▶ _MATERIAL PROVIDED_:
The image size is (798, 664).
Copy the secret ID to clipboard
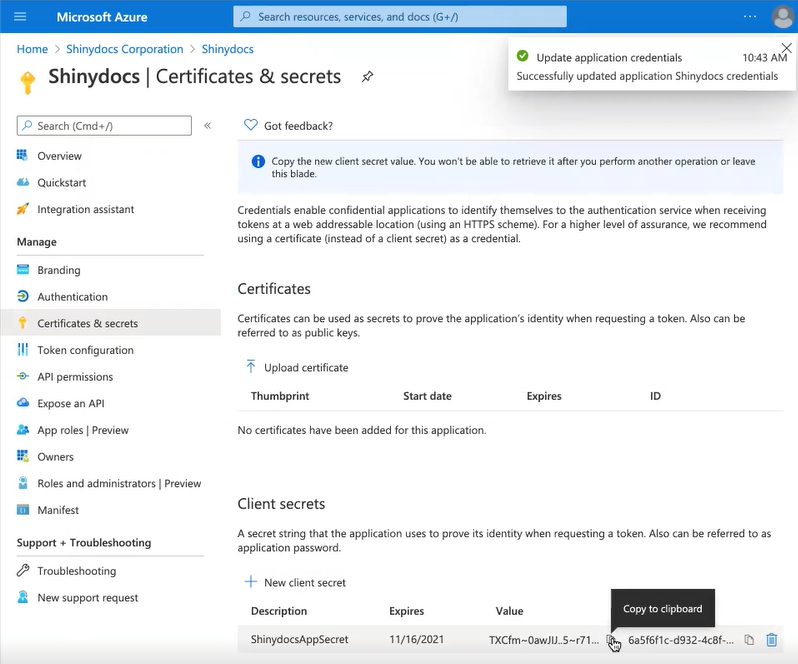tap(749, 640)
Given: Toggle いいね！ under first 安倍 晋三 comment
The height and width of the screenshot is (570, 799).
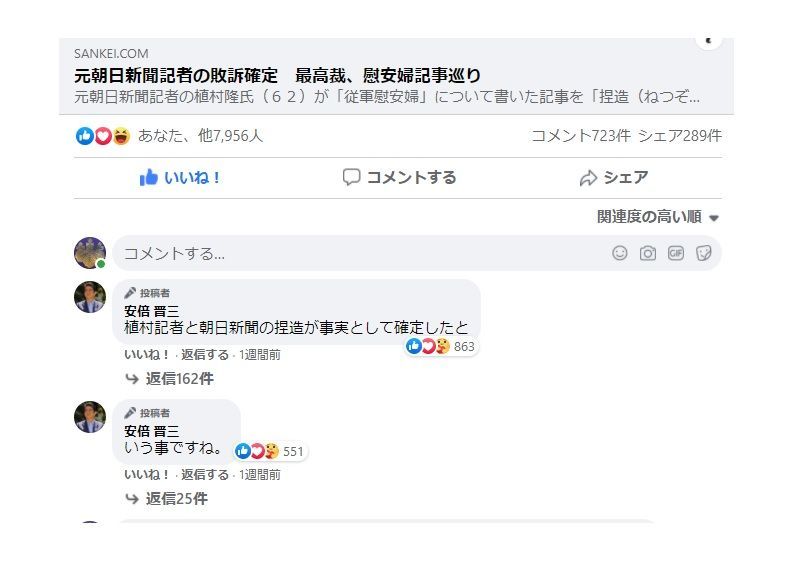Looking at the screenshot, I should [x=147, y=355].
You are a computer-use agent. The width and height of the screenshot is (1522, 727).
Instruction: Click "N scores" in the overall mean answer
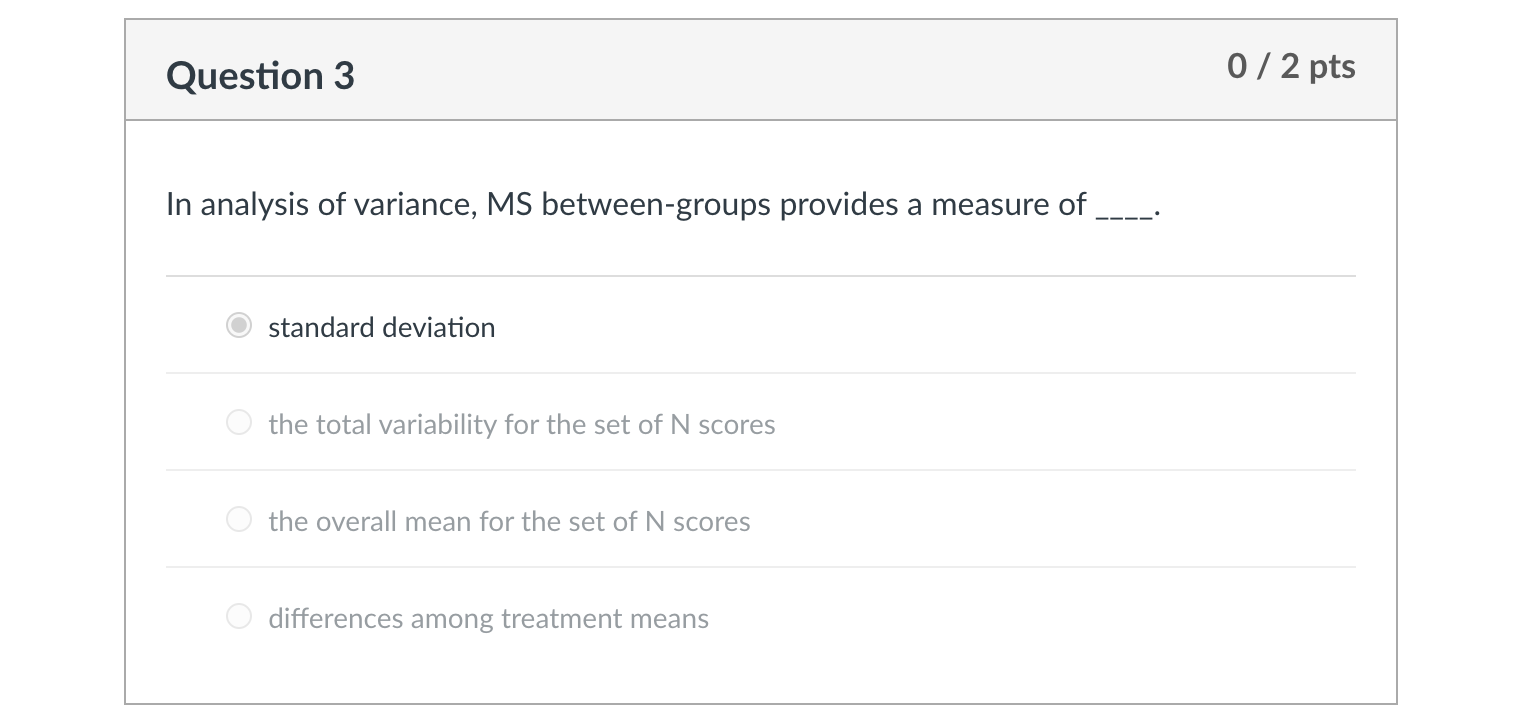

==

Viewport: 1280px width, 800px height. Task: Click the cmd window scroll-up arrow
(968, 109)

* * *

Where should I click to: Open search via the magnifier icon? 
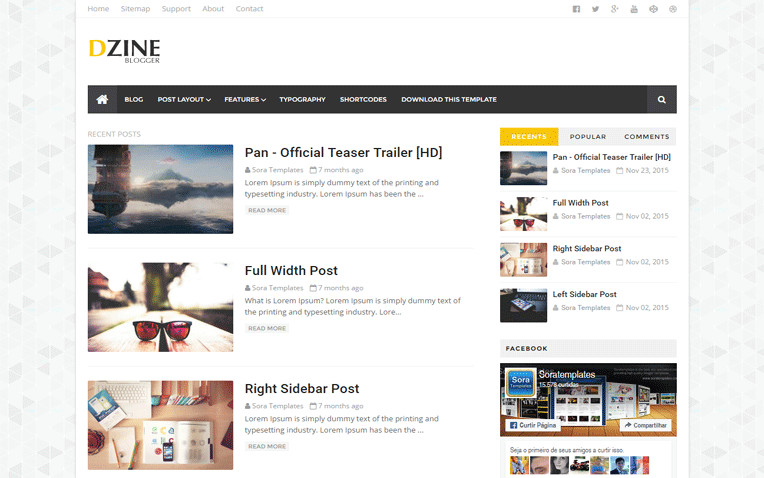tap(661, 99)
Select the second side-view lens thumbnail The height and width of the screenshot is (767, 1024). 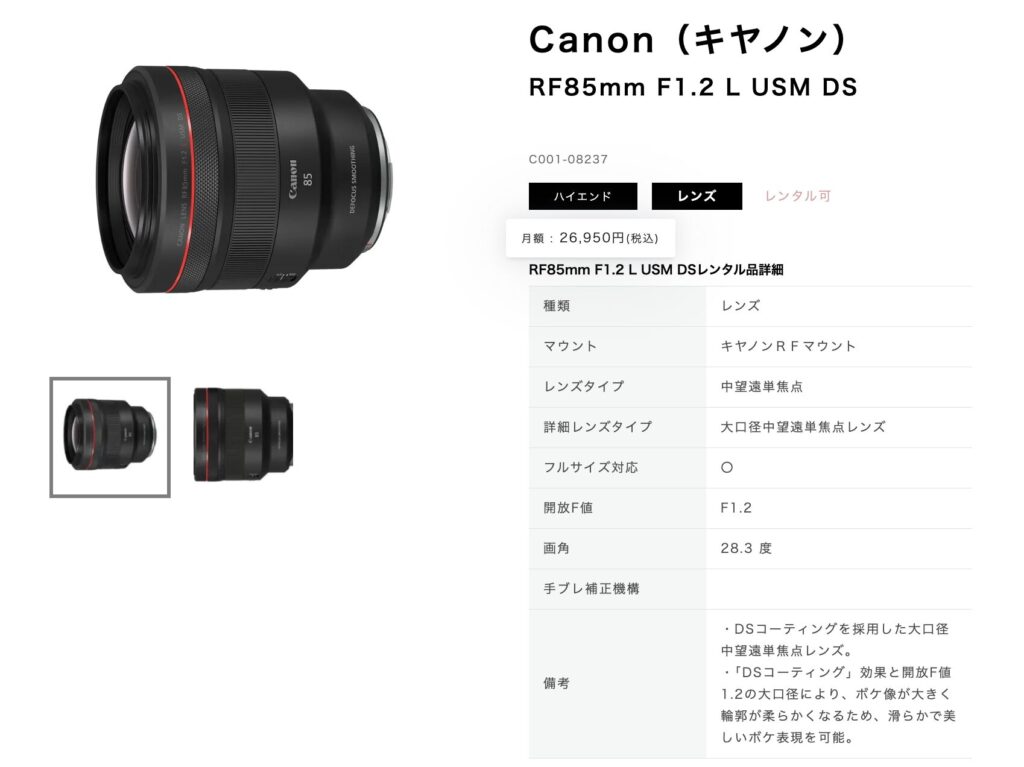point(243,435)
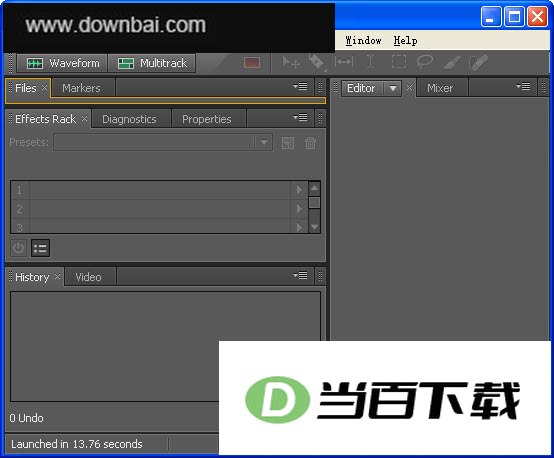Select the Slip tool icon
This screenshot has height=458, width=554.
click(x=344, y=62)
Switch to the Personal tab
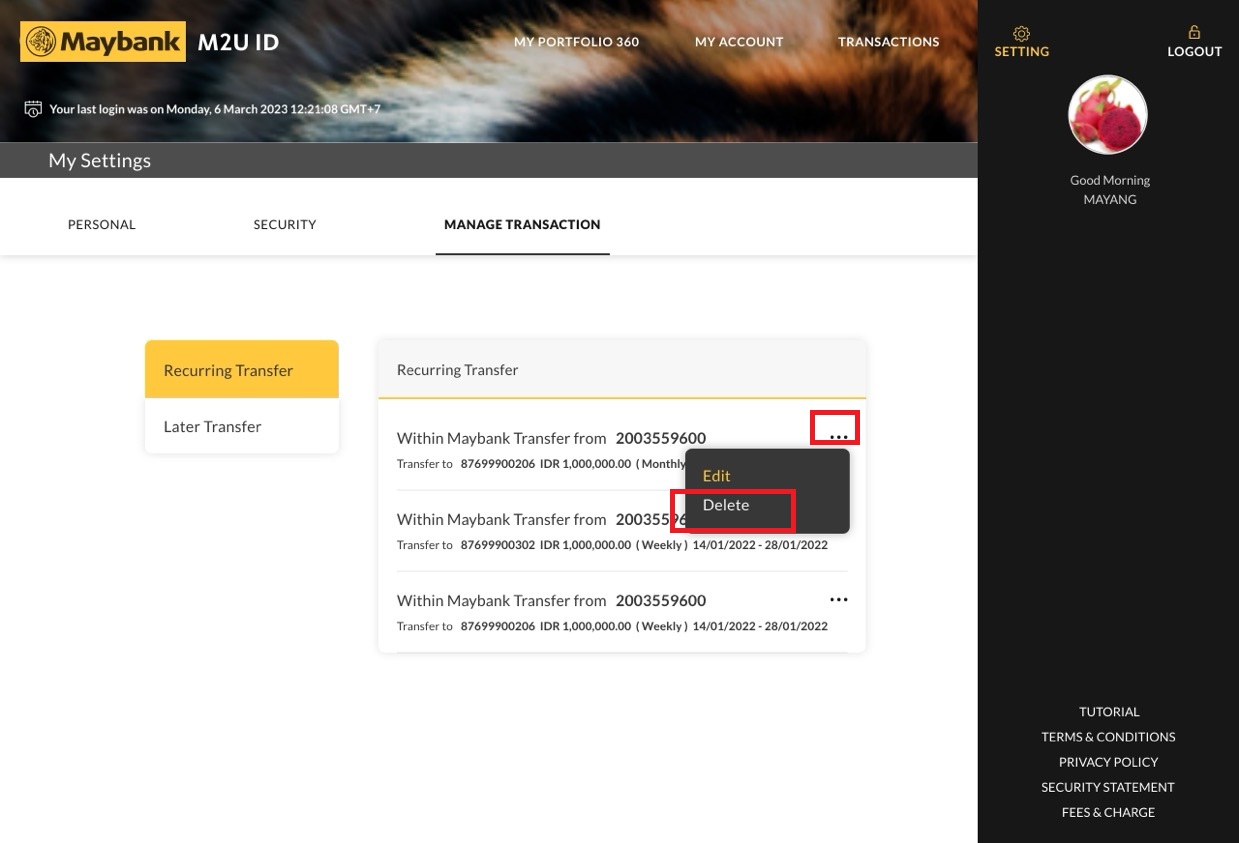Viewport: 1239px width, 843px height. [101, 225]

▶ _WORK TASK_: Could you output exactly the lines above, from the line with "The image size is (798, 664)." up to and including the line with "overall mean answer", and nothing else, skipping the pictures?

▶ _SOLVED EXERCISE_:
The image size is (798, 664).
Copy the secret ID to clipboard
tap(749, 640)
Given: Toggle いいね！ under first 安倍 晋三 comment
The height and width of the screenshot is (570, 799).
Looking at the screenshot, I should [x=147, y=355].
You are a computer-use agent. The width and height of the screenshot is (1522, 727).
Instruction: Click "N scores" in the overall mean answer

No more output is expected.